If you don't add a Cache-Control header it could cause an unexpected result. Caches are allowed to store responses heuristically, so if you have any requirements on caching, you should always indicate them explicitly in the Cache-Control header.

ETag Header

The ETag Header contains a string that uniquely identifies the response. If the ETag changes then the response has changed. This string is often a hash of the resource's contents but it can be set to anything that the origin server will understand on repeated requests.

ETag: 6f47298ff3d0c974f624a30392e97cc7

This header is used during revalidation. When the cache tries to revalidate a stale response it will send the ETag for its cached response. The origin server will compare this to its copy. If it matches, then the resource has not changed and the origin server can respond with a "304 Not Modified" HTTP status code indicating that it can be reused. If the ETag has changed, then a new fresh response is generated and sent to the client.

Revalidation

When a cached response becomes "stale" and expires, the HTTP cache does not need to throw it away. It can instead try to revalidate the response from the origin server. This is a lightweight way for the cache to ask the server for a time extension. If the server decides that the original response is still fresh, it can quickly respond with a short "304 Not Modified" response. The cache can then update its previously stored response with a new expiration date. This saves bandwidth and server resources because the origin server does not have to transmit the original resource again.

There are two ways that a cache can revalidate a response. For both methods it will send the request to the origin server and set an HTTP Request Header to some value. The origin server will inspect the request header and either respond with fresh content or a "304 Not Modified" response.

Using Modification Dates

If-Modified-Since: Thu, 18 Apr 2024 05:54:15 GMT

Using this method, the client will set the "If-Modified-Since" header and include the value of the "Last-Modified" header from the previously cached response. The origin server will compare the date to the one it has for the same resource. If the dates are the same then the response has not changed and a "304 Not Modified" response can be sent and the cache can keep using its stored result. If the dates don't match, then the origin server will send a fresh response. It may be difficult for some server architectures to parse and track modification dates for resources. For these cases, ETag validation is used.

Using ETags

If-None-Match: 6f47298ff3d0c974f624a30392e97cc7

Using this method, the client will set the "If-None-Match" header and include the value of the "ETag" header from the previously cached response. The origin server will compare this to its copy of the content and respond with either a "304 Not Modified" response or with a fresh copy of the response.

Recommendations

Now that you have read all of that (or if you just want the TL;DR summary), here are our recommendations for setting the caching headers. First, set the Date, Last-Modified and ETag headers accurately. Then set the Cache-Control header to a value that is appropriate for each response.

Cache-Control: no-cache

For web pages that update frequently.

Cache-Control: no-cache, private

For frequently updated web pages that contain personalized content.

Cache-Control: no-store

For web pages that contain very sensitive content.

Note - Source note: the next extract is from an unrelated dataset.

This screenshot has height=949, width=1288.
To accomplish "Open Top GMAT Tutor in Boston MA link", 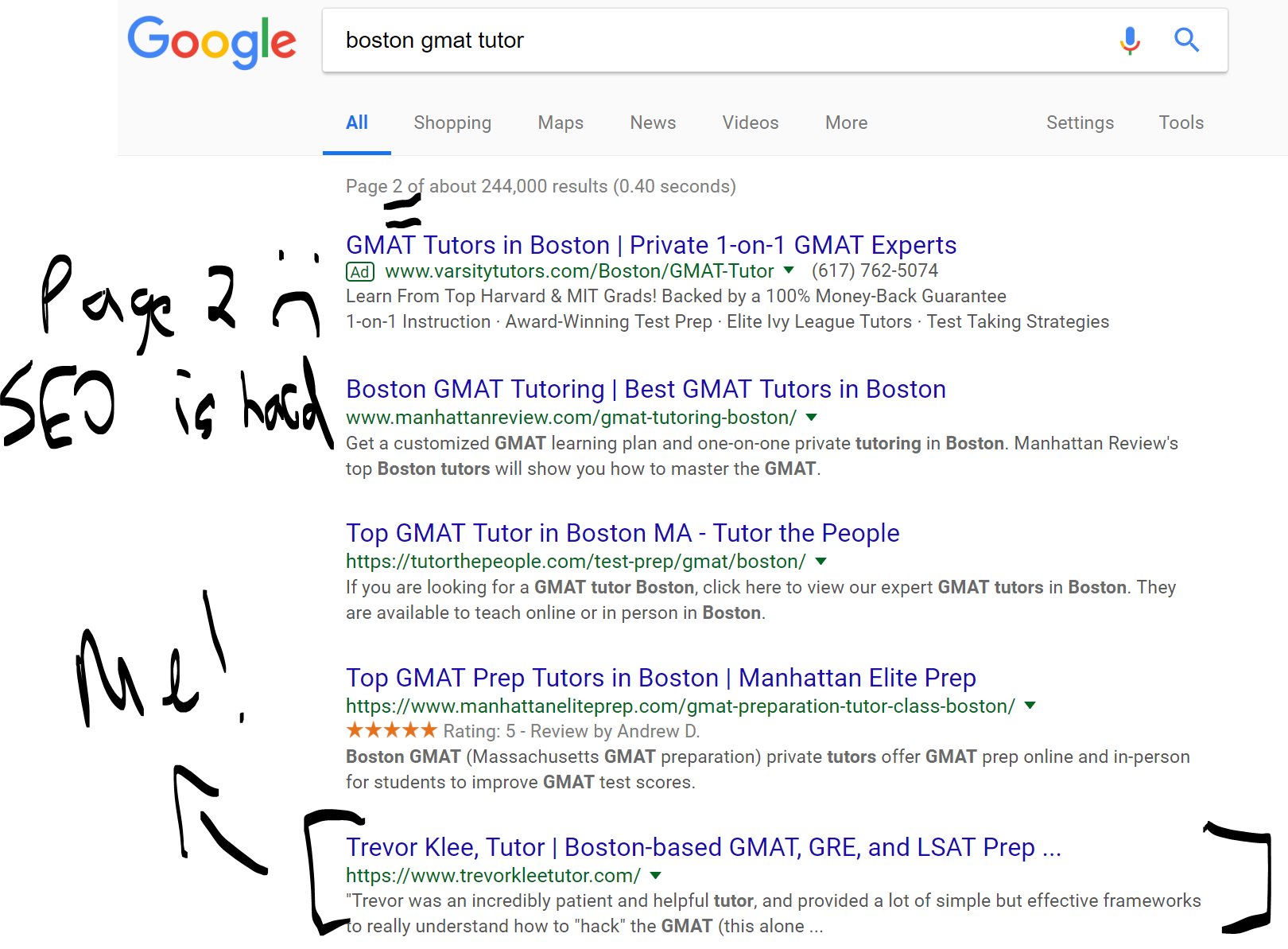I will click(x=623, y=533).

Cache-Control: max-age=31536000, public, immutable

For images and other static resources that will not change. If you need to change a static resource it is better to give it a new URL so that it will be an entirely new resource. Typically this is done by putting a version number or hash into the filename.

Cache-Control: max-age=3600, private

For API responses that update occasionally.

How To Set Cache Headers

Now that you know which headers to set and what to set them too, you may be wondering how to set them. This will differ depending on the particular server software that you are using. Some headers are generally set automatically and others must be set intentionally. Here are instructions for some common server technologies.

Using Apache

To set the Cache-Control header with Apache, first enable the "mod_headers" module. Then you can set it either in the Apache configuration file or in an .htaccess file within a particular directory. Here is an example that gives certain static resources a long cacheable time period.

<FilesMatch "\.(jpg|jpeg|png|svg|gif|ico|webp|css|js)$">
  Header set Cache-Control "max-age=5184000, public, immutable"
</FilesMatch>

Using Nginx

To set the Cache-Control header with Nginx, you can use the add_header directive within the server configuration file.

server {
  ...
  location ~* \.(jpg|jpeg|png|svg|gif|ico|webp|css|js)$ {
    add_header Cache-Control "max-age=5184000, public, immutable";
  }
  ...
}

Using PHP

You can set headers using PHP on a case by case basis by using the "header" function.

header("Cache-Control: private, no-cache");

Using a basic Node.js HTTP Server

Using Node.js you can inject the header by using the "setHeader" method of the response object.

const server = http.createServer((req, res) => {
  res.setHeader('Cache-Control', 'private, no-cache');
  ...
});

Using Python with Django

If you are using Django, your views can add the header directly to the response object.

def my_view(request):
  response = HttpResponse("Hello, Django!")
  response['Cache-Control'] = 'private, no-cache'
  return response